El otro día un grupo de muchachas —trece, catorce años— hablaba de sus profesoras y comentaban que había una que siempre les decía en clase lo que ellas esperaban oír, que se esforzaba por darles gusto en todo y esquivaba los temas que se les hacían cuesta arriba. Otra, en cambio, hablaba en clase de lo que creía importante, les gustase o no a las alumnas. Y yo pregunté entonces: «¿Y vosotras, cuál de las dos preferís?». Se quedaron pensativas, y me dijeron: «Para pasar el rato, a la primera. Para aprender, a la segunda».
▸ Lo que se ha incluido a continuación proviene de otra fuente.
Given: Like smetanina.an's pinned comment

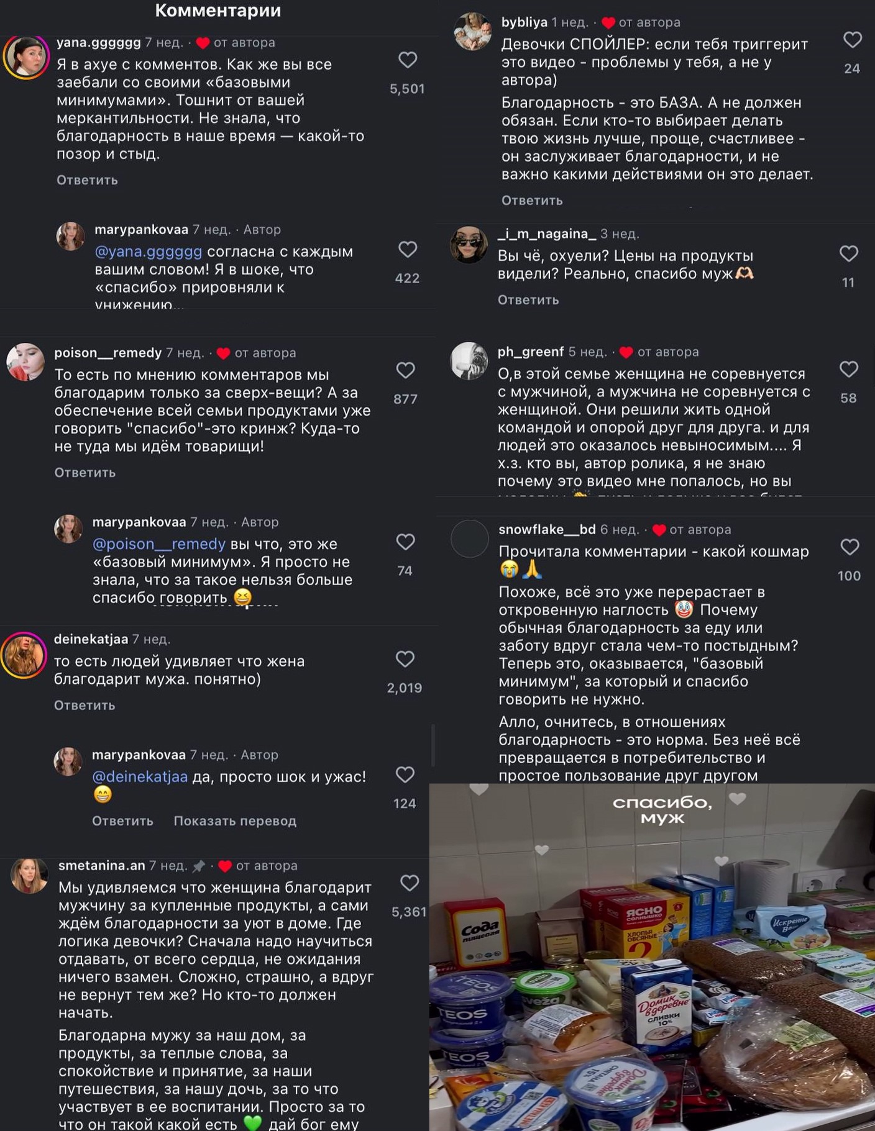Looking at the screenshot, I should tap(410, 883).
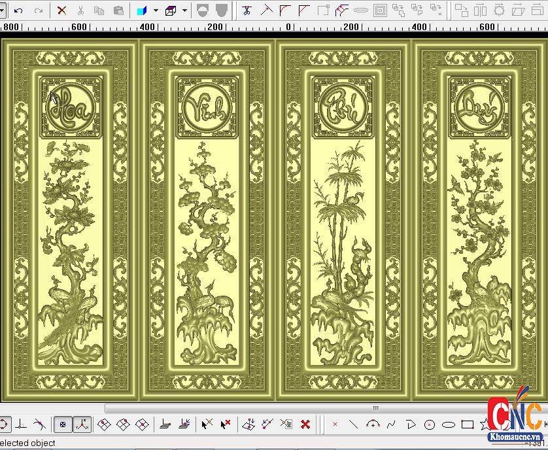Select the ellipse drawing tool
Screen dimensions: 548x450
pyautogui.click(x=448, y=424)
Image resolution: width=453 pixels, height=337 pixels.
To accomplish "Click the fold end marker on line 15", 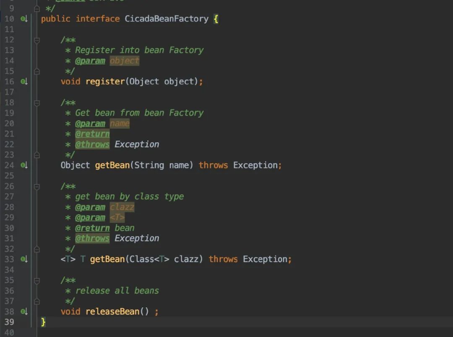I will [36, 71].
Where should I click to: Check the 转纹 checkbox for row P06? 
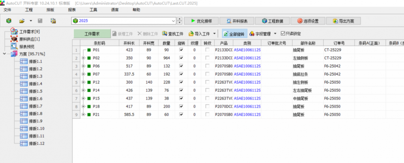[208, 66]
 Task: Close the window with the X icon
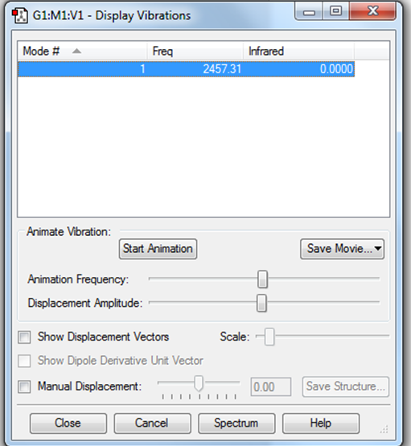(x=372, y=11)
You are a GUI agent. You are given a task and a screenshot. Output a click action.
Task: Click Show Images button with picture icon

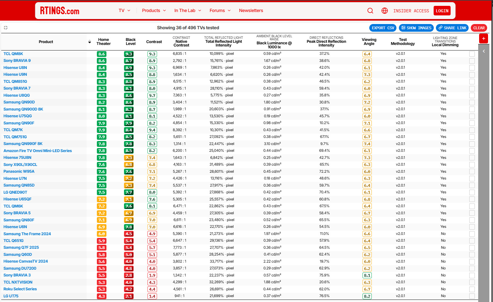416,28
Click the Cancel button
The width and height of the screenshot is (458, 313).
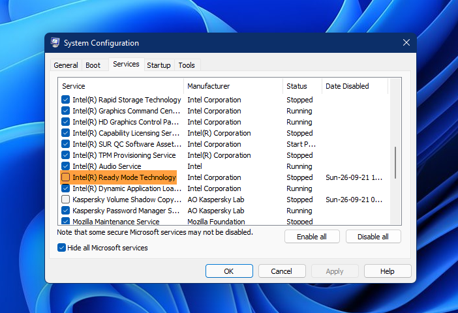pyautogui.click(x=281, y=271)
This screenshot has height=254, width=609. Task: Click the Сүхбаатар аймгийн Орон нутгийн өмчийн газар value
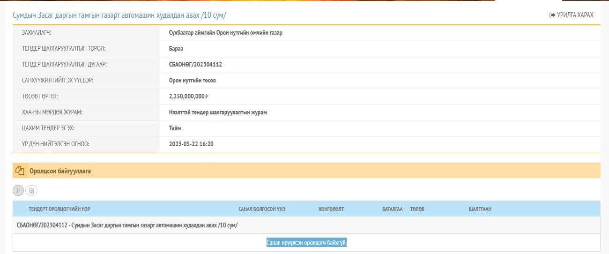point(225,33)
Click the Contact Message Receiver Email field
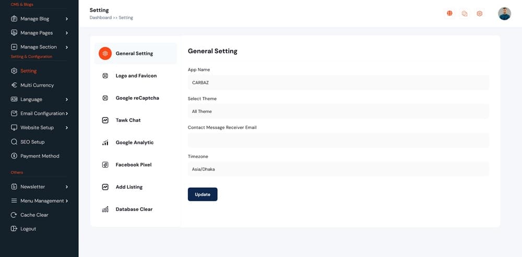The height and width of the screenshot is (257, 522). (x=338, y=140)
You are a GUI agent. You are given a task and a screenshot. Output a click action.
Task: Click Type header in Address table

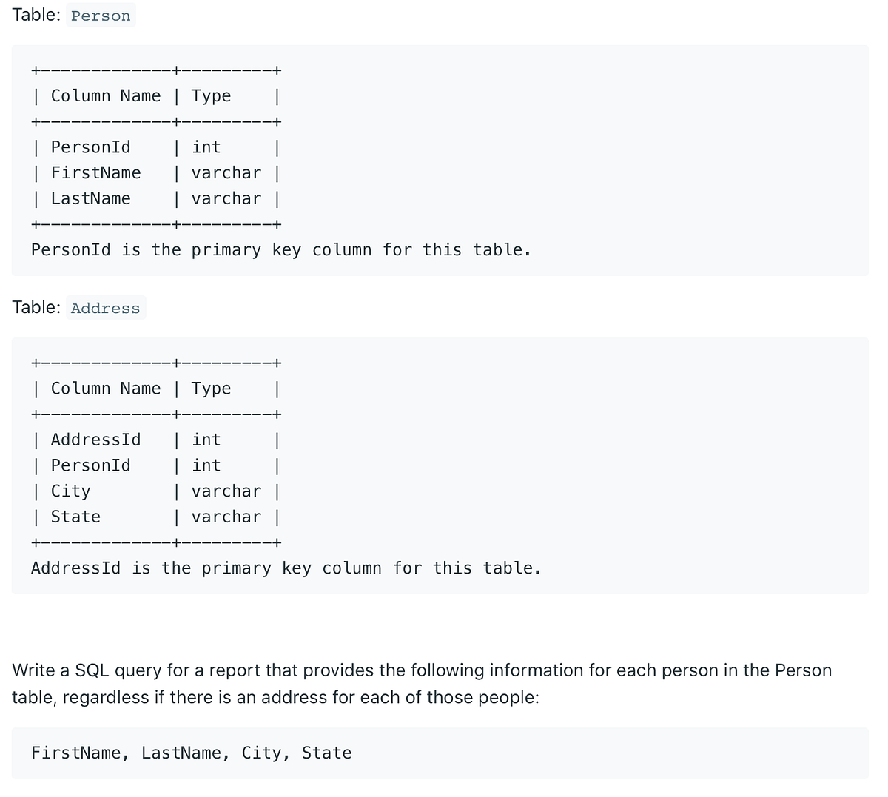click(211, 389)
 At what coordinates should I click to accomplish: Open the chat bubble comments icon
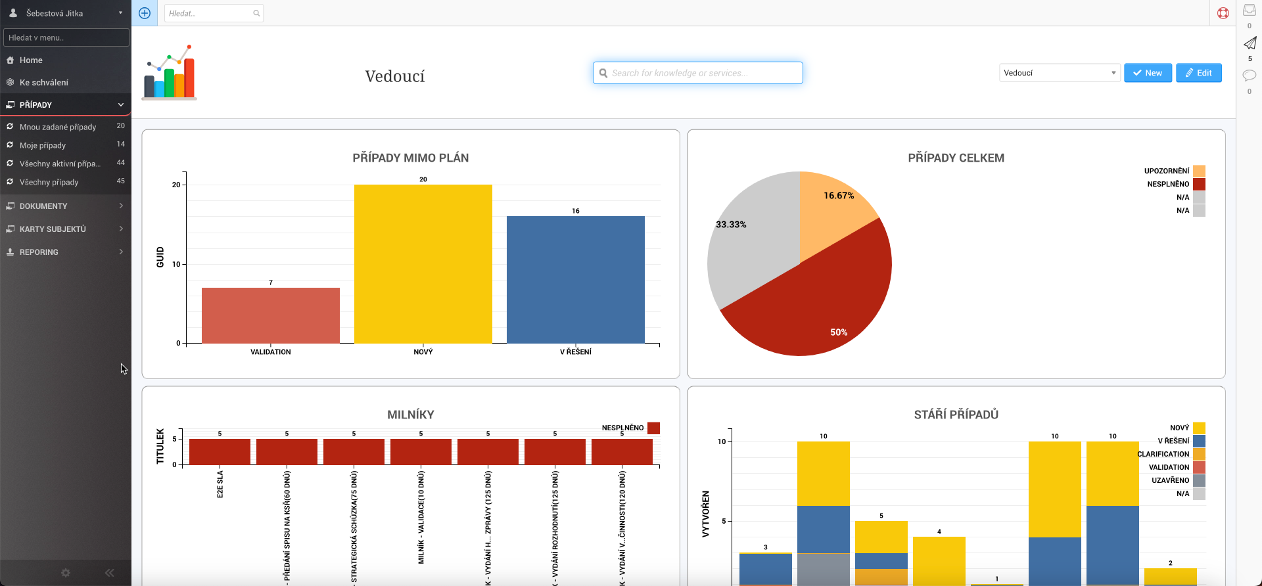coord(1250,76)
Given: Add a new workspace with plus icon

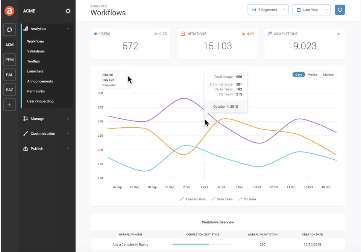Looking at the screenshot, I should [x=9, y=105].
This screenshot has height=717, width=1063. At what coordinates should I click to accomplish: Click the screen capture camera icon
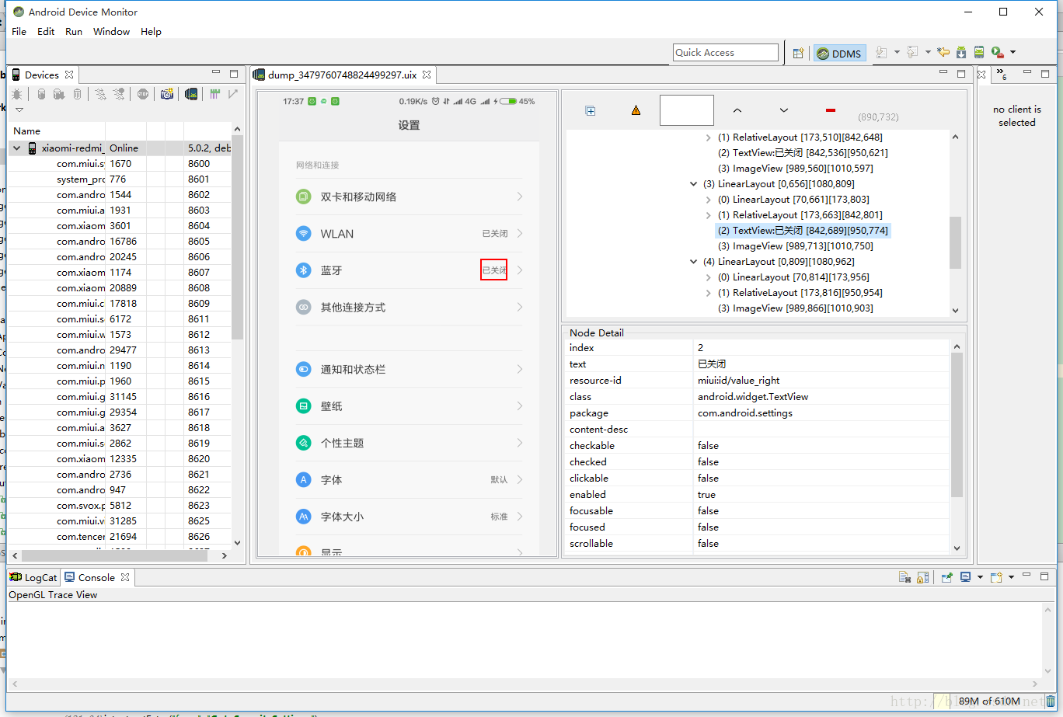[x=166, y=94]
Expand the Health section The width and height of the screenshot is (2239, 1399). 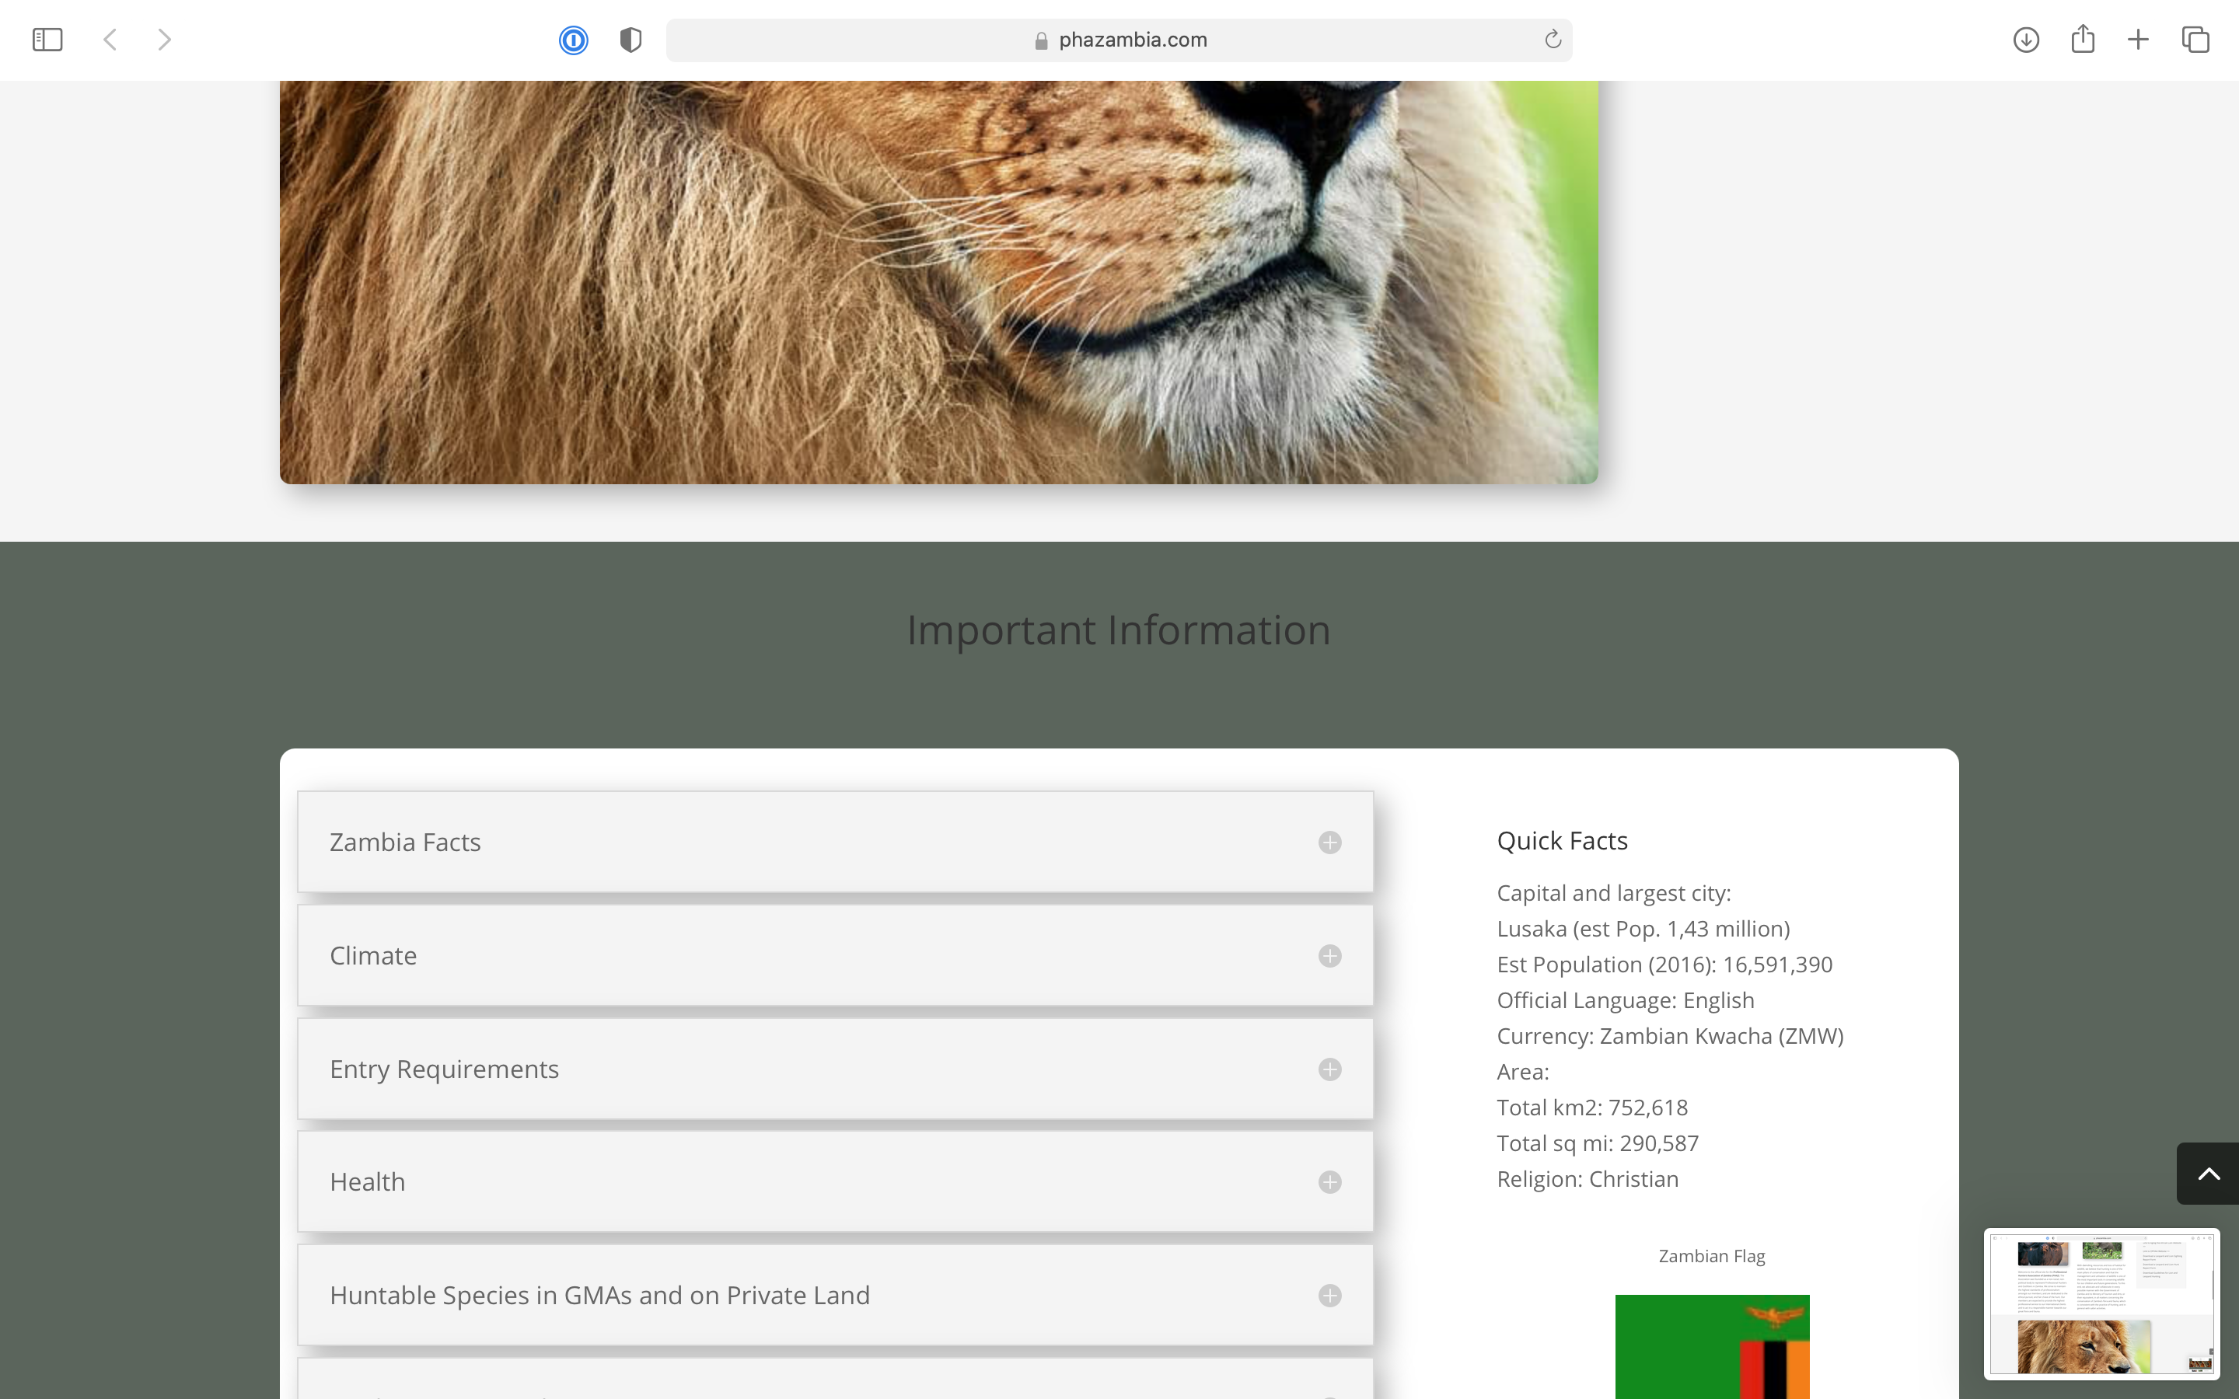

Pienso ahora qué bueno sería que los mayores supiéramos siempre lo que piensan de nosotros los jóvenes que nos rodean. Porque con frecuencia creemos que estos muchachos son tontos y que lo que hay que hacer para ser queridos y admirados por ellos es engatusarles, acariciarles más que exigirles. Pero resulta que no es así, que ellos saben perfectamente lo que quieren y «usan» a los aduladores para pasarlo bien, pero buscan a los exigentes cuando quieren vivir. Y como con los jóvenes ocurre en la vida entera. Hay personas que torean mirando a los tendidos, lo mismo que las hay que torean mirando a la presidencia, o mirando al toro que están toreando. Los que torean mirando al tendido son los que constantemente buscan el aplauso del público (o de «su» público, de sus amiguetes). Éstos son gentes que no tienen más idea que la de agradar. No son avanzados o progresistas porque lo sean, lo son porque «ahora se lleva».
Mañana, si se llevase otra cosa, pensarían de distinta manera. Son gente que se muere por ser o por caer simpática. Y no excluyen el cometer todo tipo de indignidades sólo porque la gente diga qué valientes, qué lanzados, qué modernos son. Su toreo, claro, es de pésima calidad. Terminan siempre haciendo el salto de la rana en sus vidas, y como la gente no es tonta y descubre pronto a los bufones, les aplaude para reírse mejor de ellos.
Están también los que torean mirando a la presidencia, los que no tienen más idea que escalar las alturas, y para ello lo que quieren es estar a bien con los que mandan, sean los que sean. Saben que, a fin de cuentas, quienes conceden las orejas y los ascensos son los jefes, y lo que buscan es darles gusto a los presidentes.
Naturalmente, también su toreo y sus vidas están vacíos, y antes o después se les ve la oreja. A lo mejor son premiados, porque la coba siempre gusta a los poderosos, pero, una vez con el éxito en las manos, se dan cuenta de que están vacíos.
Están finalmente los que hacen lo que creen que deben hacer, se preocupan por torear bien su realidad y no por lo que la gente piense de ellos. Confían en sí mismos. Confían, sobre todo, en el trabajo bien hecho. Saben que lo que vale, vale; y no se angustian por las críticas, ni mendigan los elogios. Están siempre insatisfechos, pero no porque esperen premios que tardan o no llegan, sino porque saben que la belleza está siempre un poco más allá de nuestras manos. Viven gozosa y exigentemente tensos hacia esa obra bien hecha. El éxito llegará si quiere llegar. Y será lo mismo si no llega. Saben que un buen toreo trae normalmente un buen premio y que una vida llena produce por sí misma abundantes frutos. Y triunfadores o no, salen de la corrida de la vida satisfechos de sí mismos y reconocidos al menos por los mejores.
Buscar el aplauso puede ser lo mejor para conseguir aplausos, pero éstos son viento que se lleva el viento. Buscar una vida llena es menos fácil, pero infinitamente más entusiastamente.